Dr Rebecca Barnetson and colleagues recruited without preselection, and regardless of family history, 870 patients under the age of 55 years.

The patients were recruited soon after they received a diagnosis of colorectal cancer.

The investigative team studied these patients for germ-line mutations in the DNA mismatch-repair genes MLH1, MSH2, and MSH6.

A 2-stage model was developed by multivariate logistic regression for the prediction of the presence of mutations in these genes.

Stage 1 of the model incorporated only clinical variables.

The team reported that stage 2 comprised analysis of the tumor by immunohistochemical staining, and tests for microsatellite instability.

The model was validated in an independent population of patients.

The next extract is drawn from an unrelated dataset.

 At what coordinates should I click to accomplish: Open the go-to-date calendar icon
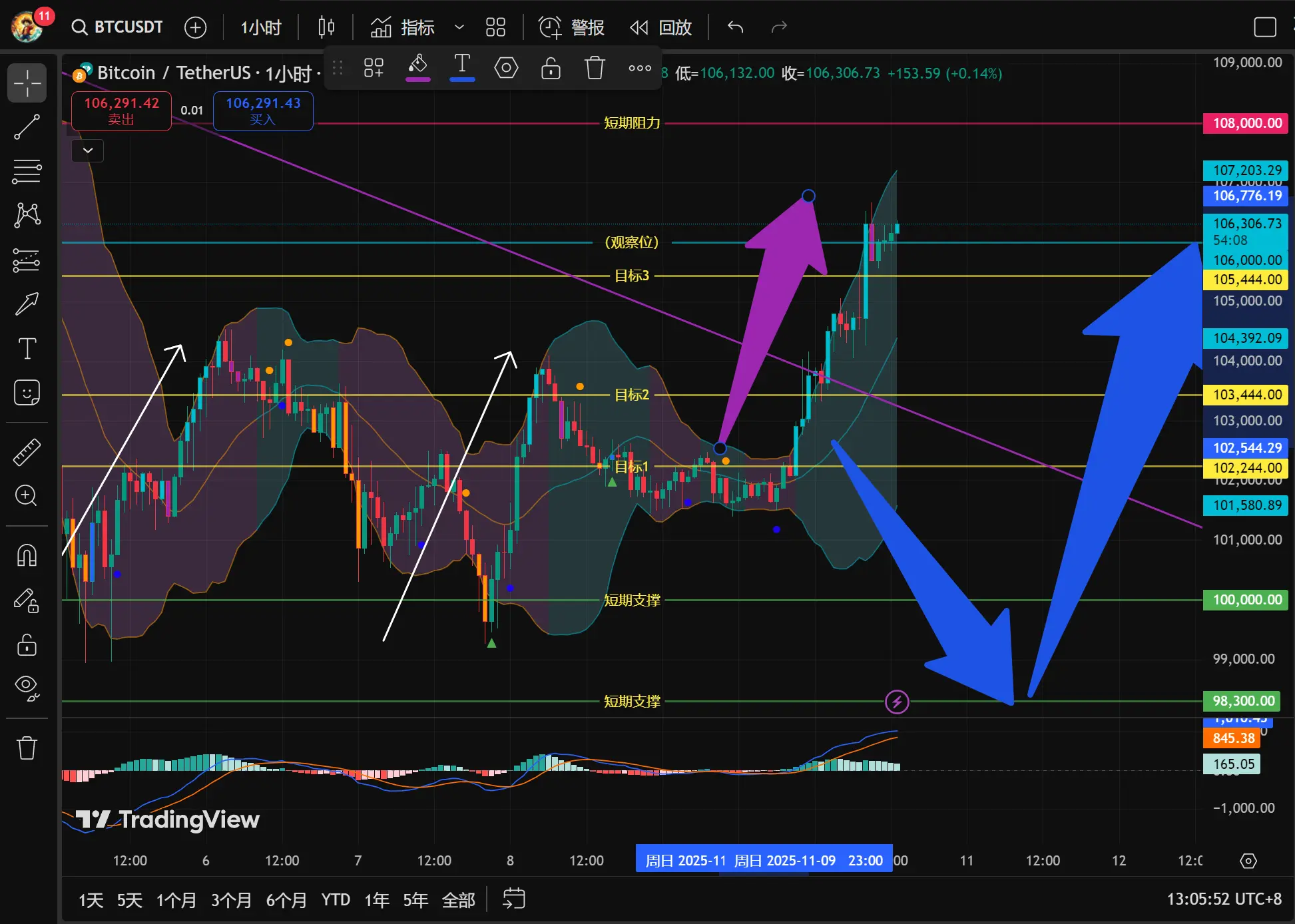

The investigators analyzed 2938 patient-years of follow-up to determine whether genotype influenced survival.

Adding immunohistochemical analysis in the model had a positive predictive value of 80%
New England Journal of Medicine

The team found 38 mutations in the participants.

Of these mutations, 15 were in MLH1, 16 in MSH2, and 7 in MSH6.

The investigators found that carrier frequencies in men and women differed significantly.

The addition of immunohistochemical analysis in stage 2 of the model had a sensitivity of 62%, and a positive predictive value of 80%.

There were 35 mutations in the validation series of 155 patients.

The team noted that 19 of these mutations were in MLH1, 13 in MSH2, and 3 in MSH6.

The performance of the model was robust among a wide range of cutoff probabilities.

The investigators also found that it was superior to that of the Bethesda and Amsterdam criteria for hereditary nonpolyposis colorectal cancer.

Survival among carriers was not significantly different from that among noncarriers.

Dr Barnetson's team commented, “We devised and validated a method of identifying patients with colorectal cancer who are carriers of mutations in DNA repair genes.”

“Survival was similar among carriers and noncarriers.”